### [Testo del documento]
+ + + + +

Il centro oltre gli stereotipi
In un panorama politico sempre più polarizzato, cosa significa oggi parlare di “centro”? È soltanto una terra di mezzo tra destra e sinistra oppure esprime qualcosa di più profondo?
Nel nuovo video sul canale Armando Dicone – InfoThink, il professor Flavio Felice propone una rilettura rigorosa del pensiero di Don Luigi Sturzo, smontando i principali luoghi comuni che gravano sull’area centrista.
Un’identità forte, non un compromesso
L’analisi prende le mosse da ciò che il centro non è. Lontano dall’essere un generico “cerchiobottismo” o un punto di equilibrio incolore, il centro sturziano si presenta come un’area temperata ma non tiepida.
Come osserva Felice, essere di centro non equivale a una moderazione passiva o rinunciataria. Significa, al contrario, essere radicali nella difesa della libertà e della dignità della persona. Il centro è, per sua natura, anti-ideologico: rifiuta verità assolute imposte dall’alto e si fonda sul metodo della discussione critica, aperta al confronto e consapevole dei propri limiti.
Sussidiarietà e società plurale
Un passaggio centrale della lezione riguarda il principio di sussidiarietà. La società, nella visione sturziana, non è un insieme di corpi intermedi subordinati allo Stato, quasi fossero semplici strumenti di trasmissione.
È piuttosto una trama viva di soggetti — famiglie, imprese, associazioni — che concorrono liberamente alla costruzione del bene comune. In questa prospettiva, lo Stato non assorbe ma riconosce, non dirige ma coordina, valorizzando l’autonomia delle realtà sociali.
Un’eredità esigente per i giovani
Il video si chiude con un appello diretto alle nuove generazioni. Il centro non è lo spazio di chi cerca il quieto vivere, ma l’eredità di una tradizione esigente e coraggiosa.
Lo dimostrano esperienze come quella della Rosa Bianca o lo stesso esilio di Sturzo: percorsi segnati dalla coerenza e dalla resistenza a ogni forma di totalitarismo.
Una politica che allarga il possibile
Ne emerge una lezione attuale: la politica non può ridursi all’arte del possibile intesa in senso riduttivo. È piuttosto il luogo in cui, attraverso il dialogo e la responsabilità, si scopre ogni giorno ciò che diventa possibile.
Una prospettiva che restituisce al centro la sua funzione originaria: non zona di passaggio, ma spazio di elaborazione culturale e di proposta politica.

+ + + + +

### [Materiale fornito]

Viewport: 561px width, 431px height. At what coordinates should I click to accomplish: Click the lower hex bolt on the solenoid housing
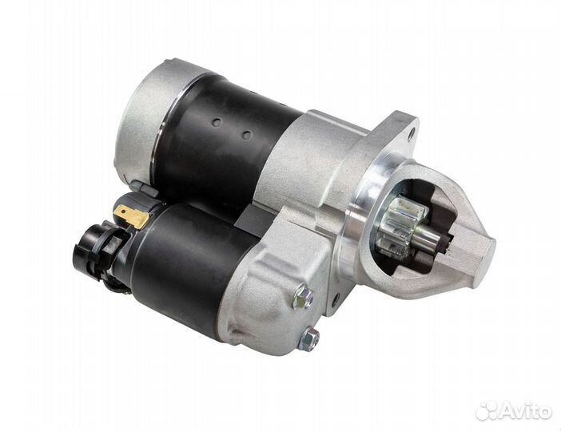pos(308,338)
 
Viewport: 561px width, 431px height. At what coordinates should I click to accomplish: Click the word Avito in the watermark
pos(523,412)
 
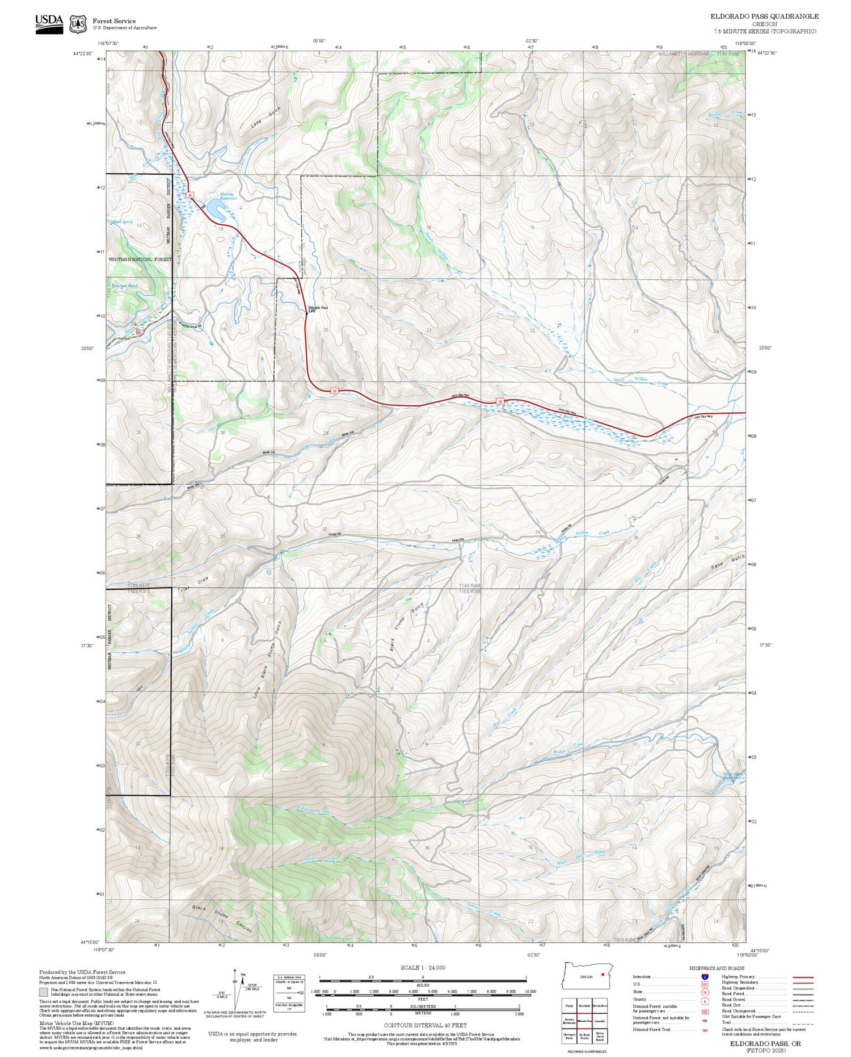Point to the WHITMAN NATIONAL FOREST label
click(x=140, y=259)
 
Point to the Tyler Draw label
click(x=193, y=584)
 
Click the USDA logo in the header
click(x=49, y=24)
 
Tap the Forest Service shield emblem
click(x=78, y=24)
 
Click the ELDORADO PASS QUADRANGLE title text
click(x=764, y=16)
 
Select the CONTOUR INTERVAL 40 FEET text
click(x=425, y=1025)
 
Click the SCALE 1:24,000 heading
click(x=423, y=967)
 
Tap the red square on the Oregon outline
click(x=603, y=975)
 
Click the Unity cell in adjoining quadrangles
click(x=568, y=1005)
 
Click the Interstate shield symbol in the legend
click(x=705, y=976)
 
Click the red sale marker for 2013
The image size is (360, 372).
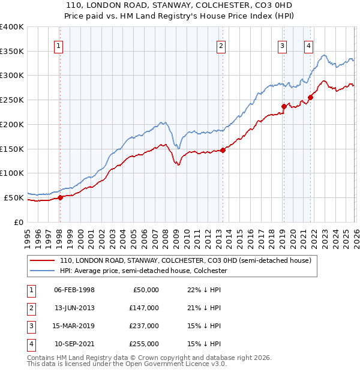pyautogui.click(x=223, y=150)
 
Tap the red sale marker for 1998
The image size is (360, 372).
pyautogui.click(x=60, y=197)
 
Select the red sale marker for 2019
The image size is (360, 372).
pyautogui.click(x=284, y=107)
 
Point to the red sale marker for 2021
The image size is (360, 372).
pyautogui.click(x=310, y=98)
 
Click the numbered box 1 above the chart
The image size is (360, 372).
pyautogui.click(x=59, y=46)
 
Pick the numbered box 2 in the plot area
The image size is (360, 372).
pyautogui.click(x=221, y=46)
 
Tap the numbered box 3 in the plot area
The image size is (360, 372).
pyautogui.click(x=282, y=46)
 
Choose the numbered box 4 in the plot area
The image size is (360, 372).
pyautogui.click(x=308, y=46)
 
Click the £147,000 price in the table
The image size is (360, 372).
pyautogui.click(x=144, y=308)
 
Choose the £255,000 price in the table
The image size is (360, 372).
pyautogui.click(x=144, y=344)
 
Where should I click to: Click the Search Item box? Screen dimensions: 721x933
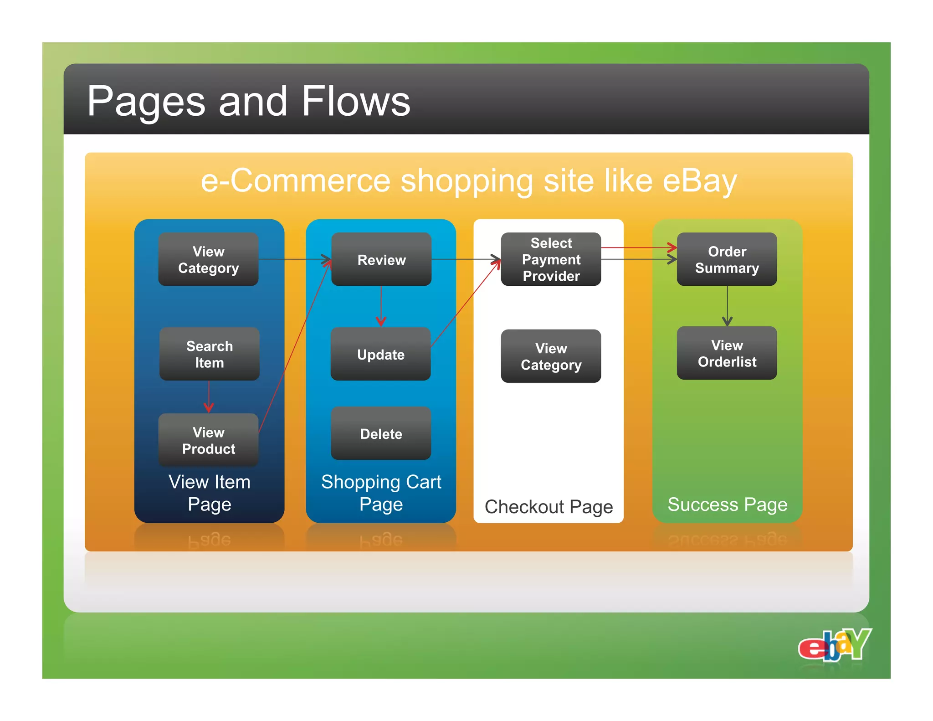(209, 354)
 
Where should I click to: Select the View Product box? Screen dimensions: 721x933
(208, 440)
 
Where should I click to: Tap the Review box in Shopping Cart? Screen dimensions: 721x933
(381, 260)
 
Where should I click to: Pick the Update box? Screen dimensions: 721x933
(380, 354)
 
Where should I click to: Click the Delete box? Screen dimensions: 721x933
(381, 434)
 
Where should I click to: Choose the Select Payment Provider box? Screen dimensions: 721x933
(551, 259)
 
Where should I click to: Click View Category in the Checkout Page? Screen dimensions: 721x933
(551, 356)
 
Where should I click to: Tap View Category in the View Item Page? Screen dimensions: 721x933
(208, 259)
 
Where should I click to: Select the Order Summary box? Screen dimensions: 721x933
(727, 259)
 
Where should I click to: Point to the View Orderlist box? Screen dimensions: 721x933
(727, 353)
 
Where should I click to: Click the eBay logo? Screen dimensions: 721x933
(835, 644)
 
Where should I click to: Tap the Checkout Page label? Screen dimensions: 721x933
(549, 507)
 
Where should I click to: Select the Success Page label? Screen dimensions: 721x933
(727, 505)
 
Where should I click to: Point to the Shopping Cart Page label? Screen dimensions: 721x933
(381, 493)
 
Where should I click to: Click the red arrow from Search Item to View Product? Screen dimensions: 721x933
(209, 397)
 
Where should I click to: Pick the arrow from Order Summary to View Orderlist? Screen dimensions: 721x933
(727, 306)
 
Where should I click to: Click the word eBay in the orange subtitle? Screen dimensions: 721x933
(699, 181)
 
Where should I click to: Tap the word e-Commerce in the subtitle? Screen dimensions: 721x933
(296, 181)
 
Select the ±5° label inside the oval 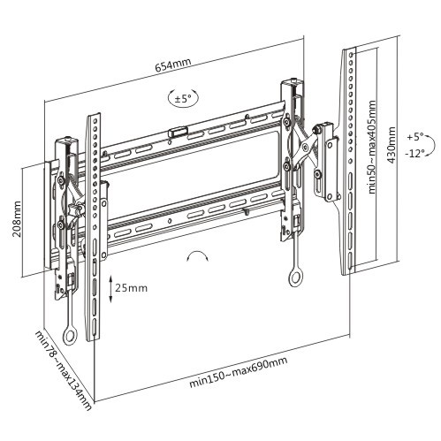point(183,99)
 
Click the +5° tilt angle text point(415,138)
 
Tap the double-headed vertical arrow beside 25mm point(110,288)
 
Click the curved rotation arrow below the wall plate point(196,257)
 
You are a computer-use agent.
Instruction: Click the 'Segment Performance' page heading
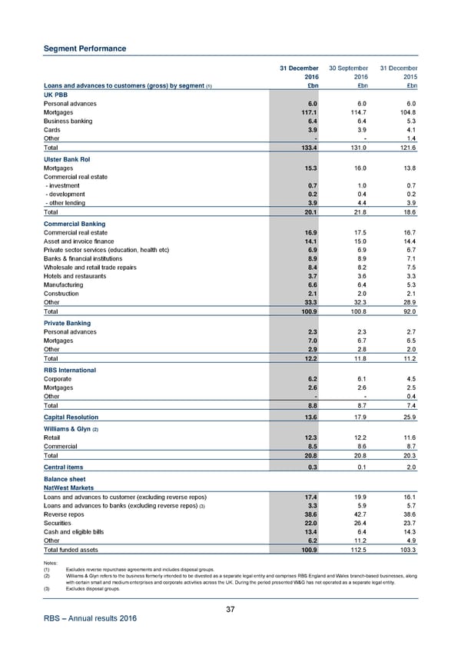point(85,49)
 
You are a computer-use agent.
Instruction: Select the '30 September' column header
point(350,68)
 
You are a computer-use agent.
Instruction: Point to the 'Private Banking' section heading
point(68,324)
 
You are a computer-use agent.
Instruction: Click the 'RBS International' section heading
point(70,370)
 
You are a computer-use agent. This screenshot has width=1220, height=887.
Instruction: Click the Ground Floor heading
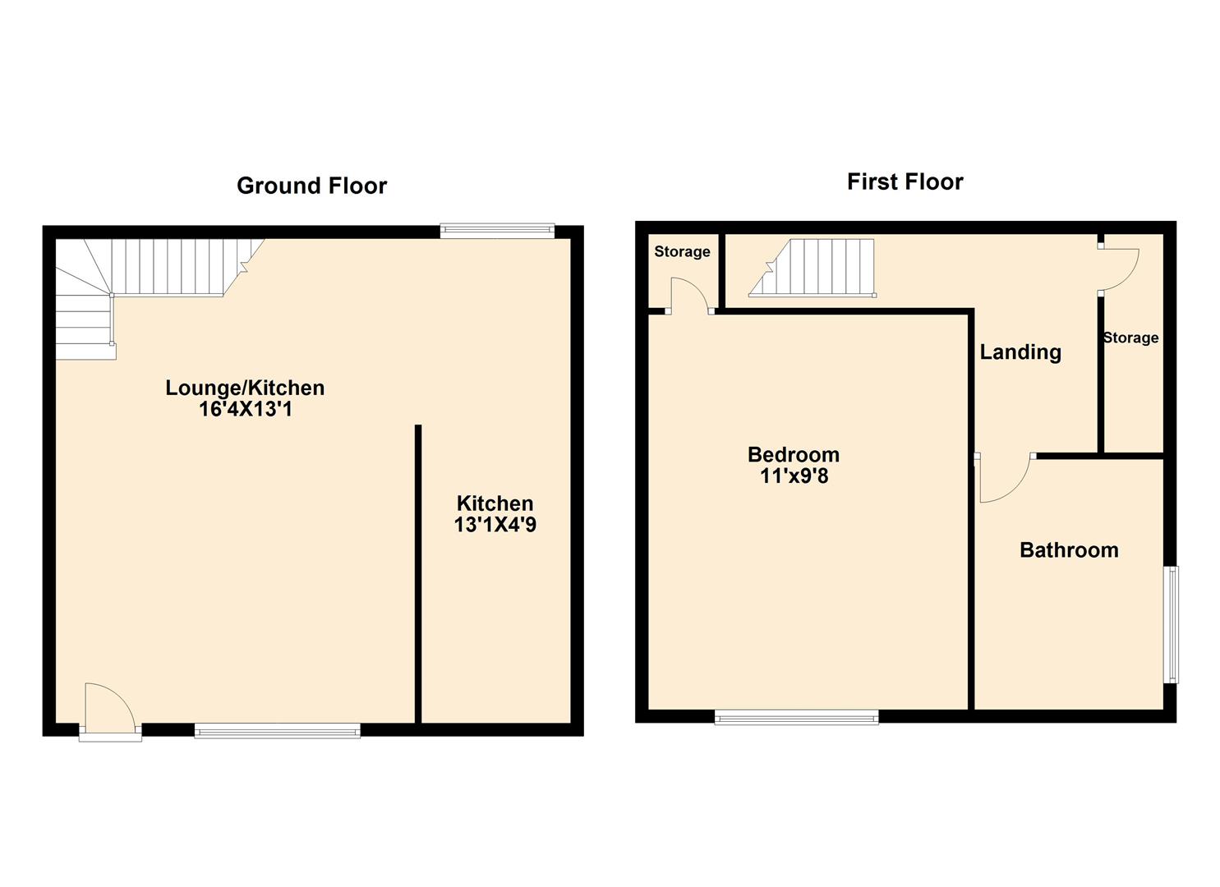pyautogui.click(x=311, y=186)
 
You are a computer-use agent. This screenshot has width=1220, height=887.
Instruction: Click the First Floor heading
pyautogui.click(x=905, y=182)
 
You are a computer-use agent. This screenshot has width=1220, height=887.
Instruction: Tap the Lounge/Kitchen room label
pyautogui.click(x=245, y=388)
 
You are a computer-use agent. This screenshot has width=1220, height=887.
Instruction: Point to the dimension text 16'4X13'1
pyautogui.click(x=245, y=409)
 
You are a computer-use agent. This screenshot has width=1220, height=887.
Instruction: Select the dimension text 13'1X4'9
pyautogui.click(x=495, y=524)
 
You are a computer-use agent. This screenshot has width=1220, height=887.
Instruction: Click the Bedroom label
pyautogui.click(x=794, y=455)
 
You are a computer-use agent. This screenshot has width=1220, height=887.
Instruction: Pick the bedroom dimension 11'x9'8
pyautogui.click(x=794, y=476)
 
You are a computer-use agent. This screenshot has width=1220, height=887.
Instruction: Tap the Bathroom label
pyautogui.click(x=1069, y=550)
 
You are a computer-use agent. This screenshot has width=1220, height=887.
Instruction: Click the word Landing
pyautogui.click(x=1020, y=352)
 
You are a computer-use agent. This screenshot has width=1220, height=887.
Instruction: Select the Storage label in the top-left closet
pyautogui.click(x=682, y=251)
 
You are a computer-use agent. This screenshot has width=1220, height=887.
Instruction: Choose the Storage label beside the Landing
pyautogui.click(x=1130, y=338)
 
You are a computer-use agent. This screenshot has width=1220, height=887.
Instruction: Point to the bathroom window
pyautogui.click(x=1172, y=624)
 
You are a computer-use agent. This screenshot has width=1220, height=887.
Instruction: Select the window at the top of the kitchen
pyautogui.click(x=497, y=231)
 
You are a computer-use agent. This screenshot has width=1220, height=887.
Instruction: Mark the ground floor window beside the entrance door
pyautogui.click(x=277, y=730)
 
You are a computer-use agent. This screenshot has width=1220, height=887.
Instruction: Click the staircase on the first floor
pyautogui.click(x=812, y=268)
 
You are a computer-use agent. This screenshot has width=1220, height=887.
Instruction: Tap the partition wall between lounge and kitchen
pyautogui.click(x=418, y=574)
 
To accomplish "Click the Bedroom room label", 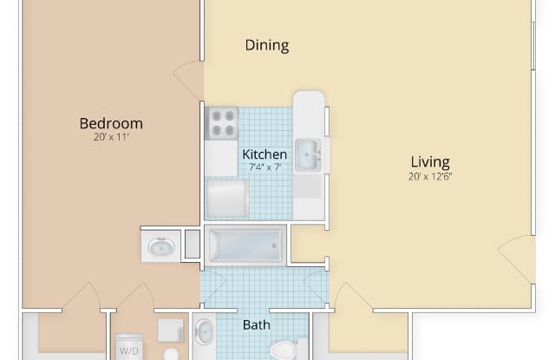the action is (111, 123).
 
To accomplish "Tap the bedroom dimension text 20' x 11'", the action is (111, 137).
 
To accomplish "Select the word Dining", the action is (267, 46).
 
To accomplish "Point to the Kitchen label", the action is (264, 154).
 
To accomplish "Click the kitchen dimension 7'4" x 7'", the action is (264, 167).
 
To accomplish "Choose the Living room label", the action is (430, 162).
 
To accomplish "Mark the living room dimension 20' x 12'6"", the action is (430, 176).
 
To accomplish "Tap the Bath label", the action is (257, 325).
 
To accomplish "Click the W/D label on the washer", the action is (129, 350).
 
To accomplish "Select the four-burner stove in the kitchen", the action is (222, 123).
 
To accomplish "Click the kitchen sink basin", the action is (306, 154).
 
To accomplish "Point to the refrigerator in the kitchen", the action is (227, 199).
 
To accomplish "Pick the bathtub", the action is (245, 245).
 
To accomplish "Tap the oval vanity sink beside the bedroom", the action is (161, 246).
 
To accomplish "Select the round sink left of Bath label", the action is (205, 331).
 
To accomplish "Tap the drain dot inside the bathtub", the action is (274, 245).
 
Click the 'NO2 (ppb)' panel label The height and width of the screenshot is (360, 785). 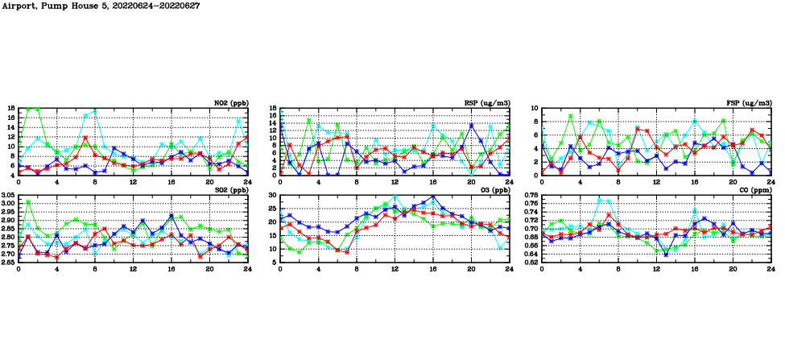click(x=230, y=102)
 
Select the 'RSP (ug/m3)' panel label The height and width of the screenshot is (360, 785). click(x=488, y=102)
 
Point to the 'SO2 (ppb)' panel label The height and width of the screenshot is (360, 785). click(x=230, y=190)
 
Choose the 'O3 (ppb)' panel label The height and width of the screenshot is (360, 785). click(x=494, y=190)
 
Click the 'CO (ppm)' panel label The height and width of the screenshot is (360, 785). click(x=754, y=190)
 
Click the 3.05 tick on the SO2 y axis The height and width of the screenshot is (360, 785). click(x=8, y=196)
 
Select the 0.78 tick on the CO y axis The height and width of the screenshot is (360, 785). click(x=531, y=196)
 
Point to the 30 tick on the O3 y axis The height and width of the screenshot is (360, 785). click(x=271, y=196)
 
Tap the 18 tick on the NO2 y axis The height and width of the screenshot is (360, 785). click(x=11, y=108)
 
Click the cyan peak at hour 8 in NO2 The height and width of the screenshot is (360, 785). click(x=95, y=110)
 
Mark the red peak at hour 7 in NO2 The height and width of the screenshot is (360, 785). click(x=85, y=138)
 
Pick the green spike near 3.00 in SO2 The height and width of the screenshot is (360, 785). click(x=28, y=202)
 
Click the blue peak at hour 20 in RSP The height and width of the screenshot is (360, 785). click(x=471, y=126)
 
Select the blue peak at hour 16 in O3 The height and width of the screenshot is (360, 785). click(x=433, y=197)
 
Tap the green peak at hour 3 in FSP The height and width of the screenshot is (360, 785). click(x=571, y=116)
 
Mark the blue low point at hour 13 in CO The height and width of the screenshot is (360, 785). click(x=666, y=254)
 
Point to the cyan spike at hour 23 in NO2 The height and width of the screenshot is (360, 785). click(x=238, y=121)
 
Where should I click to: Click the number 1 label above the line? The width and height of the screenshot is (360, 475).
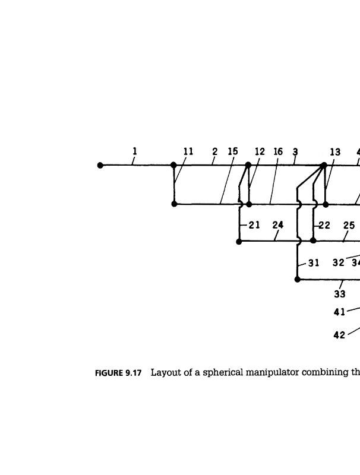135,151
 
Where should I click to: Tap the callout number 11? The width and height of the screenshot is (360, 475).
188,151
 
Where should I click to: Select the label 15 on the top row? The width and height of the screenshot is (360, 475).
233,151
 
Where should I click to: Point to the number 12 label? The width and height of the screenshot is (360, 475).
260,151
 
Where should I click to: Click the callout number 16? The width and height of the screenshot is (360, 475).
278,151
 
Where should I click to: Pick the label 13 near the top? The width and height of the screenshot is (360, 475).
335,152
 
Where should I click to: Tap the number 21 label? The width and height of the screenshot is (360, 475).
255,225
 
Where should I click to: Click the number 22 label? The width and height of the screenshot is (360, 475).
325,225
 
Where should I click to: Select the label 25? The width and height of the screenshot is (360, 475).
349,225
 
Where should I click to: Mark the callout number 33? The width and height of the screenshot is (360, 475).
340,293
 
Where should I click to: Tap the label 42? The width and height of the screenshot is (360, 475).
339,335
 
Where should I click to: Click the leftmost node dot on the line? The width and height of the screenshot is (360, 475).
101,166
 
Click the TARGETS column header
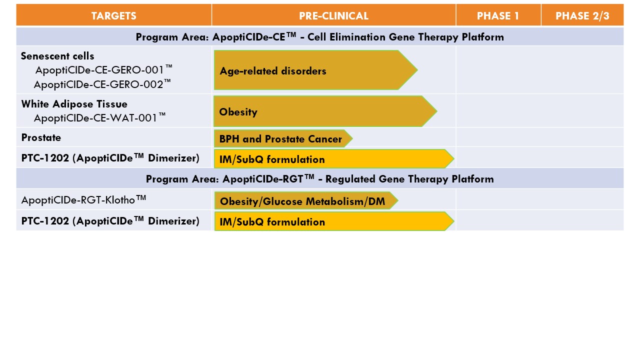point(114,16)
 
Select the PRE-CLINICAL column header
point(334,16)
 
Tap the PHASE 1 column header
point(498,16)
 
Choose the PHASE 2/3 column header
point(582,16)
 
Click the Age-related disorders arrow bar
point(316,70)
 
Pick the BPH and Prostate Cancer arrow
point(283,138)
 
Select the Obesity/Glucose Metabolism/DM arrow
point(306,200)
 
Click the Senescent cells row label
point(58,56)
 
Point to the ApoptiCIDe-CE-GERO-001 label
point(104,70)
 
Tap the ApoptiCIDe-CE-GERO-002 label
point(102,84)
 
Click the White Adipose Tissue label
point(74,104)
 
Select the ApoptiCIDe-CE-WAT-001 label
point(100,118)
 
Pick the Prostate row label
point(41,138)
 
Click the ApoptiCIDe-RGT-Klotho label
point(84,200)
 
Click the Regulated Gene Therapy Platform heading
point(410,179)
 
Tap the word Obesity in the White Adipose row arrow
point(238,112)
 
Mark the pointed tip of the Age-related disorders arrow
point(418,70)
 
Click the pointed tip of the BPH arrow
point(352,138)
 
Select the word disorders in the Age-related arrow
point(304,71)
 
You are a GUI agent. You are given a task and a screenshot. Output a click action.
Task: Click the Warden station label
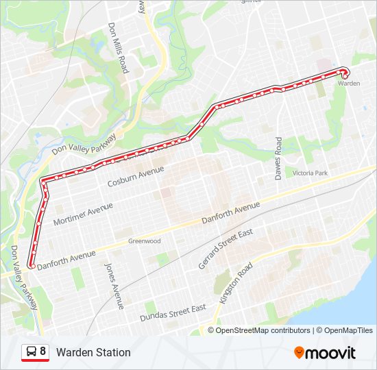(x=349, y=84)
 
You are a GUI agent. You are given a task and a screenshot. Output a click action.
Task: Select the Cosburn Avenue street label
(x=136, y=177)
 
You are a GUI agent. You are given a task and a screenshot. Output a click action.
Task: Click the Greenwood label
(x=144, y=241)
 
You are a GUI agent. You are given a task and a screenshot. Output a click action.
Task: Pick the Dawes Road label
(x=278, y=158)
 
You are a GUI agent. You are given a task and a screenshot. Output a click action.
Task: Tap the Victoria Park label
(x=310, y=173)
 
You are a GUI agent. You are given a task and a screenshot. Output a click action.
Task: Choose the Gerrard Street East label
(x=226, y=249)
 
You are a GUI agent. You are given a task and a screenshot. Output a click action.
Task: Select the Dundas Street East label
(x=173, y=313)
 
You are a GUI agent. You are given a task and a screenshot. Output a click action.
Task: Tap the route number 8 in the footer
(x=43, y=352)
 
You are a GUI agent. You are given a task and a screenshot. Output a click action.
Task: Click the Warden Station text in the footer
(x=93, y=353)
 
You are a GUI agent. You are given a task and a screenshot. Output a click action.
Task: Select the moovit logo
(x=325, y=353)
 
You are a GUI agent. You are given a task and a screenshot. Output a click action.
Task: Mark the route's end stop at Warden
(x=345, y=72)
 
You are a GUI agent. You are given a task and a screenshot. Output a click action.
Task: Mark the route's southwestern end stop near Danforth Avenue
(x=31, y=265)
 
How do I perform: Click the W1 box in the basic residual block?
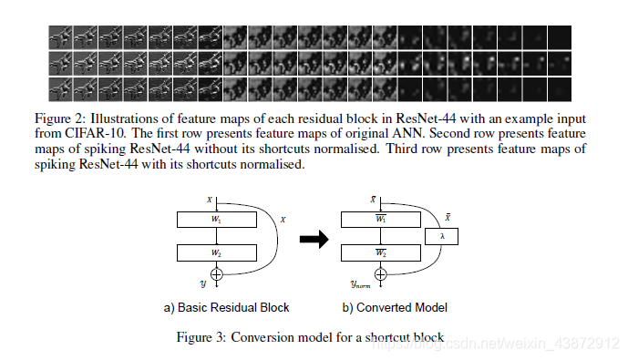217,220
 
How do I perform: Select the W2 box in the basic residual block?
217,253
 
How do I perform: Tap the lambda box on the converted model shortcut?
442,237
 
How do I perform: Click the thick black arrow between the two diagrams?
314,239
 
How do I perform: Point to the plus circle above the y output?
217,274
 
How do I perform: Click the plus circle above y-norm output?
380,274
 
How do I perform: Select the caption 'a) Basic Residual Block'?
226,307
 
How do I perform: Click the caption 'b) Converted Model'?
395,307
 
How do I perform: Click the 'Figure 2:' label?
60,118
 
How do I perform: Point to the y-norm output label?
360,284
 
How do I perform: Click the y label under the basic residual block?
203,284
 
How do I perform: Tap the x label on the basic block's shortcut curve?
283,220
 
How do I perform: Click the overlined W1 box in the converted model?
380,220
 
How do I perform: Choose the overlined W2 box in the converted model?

+ + + + +

### [Verifica la comprensione]
1. Copia fedelmente la parte del testo sul centro che si apre con le parole contenenti "Il centro oltre" e si chiude con "di più profondo?".
2. Rispondi alle domande seguenti in base al testo sul centro.
(a) Su quale canale è stato pubblicato il video del professor Flavio Felice?
(b) Quali soggetti formano la trama viva della società nella visione sturziana?
(c) Quali due esperienze sono citate come percorsi segnati dalla resistenza a ogni forma di totalitarismo?
L'elenco riportato sopra è materiale distinto dal testo sul centro.

### [Soluzioni]
1.
Il centro oltre gli stereotipi
In un panorama politico sempre più polarizzato, cosa significa oggi parlare di “centro”? È soltanto una terra di mezzo tra destra e sinistra oppure esprime qualcosa di più profondo?

2.
(a) Sul canale Armando Dicone – InfoThink.
(b) Famiglie, imprese e associazioni.
(c) L'esperienza della Rosa Bianca e l'esilio di Sturzo.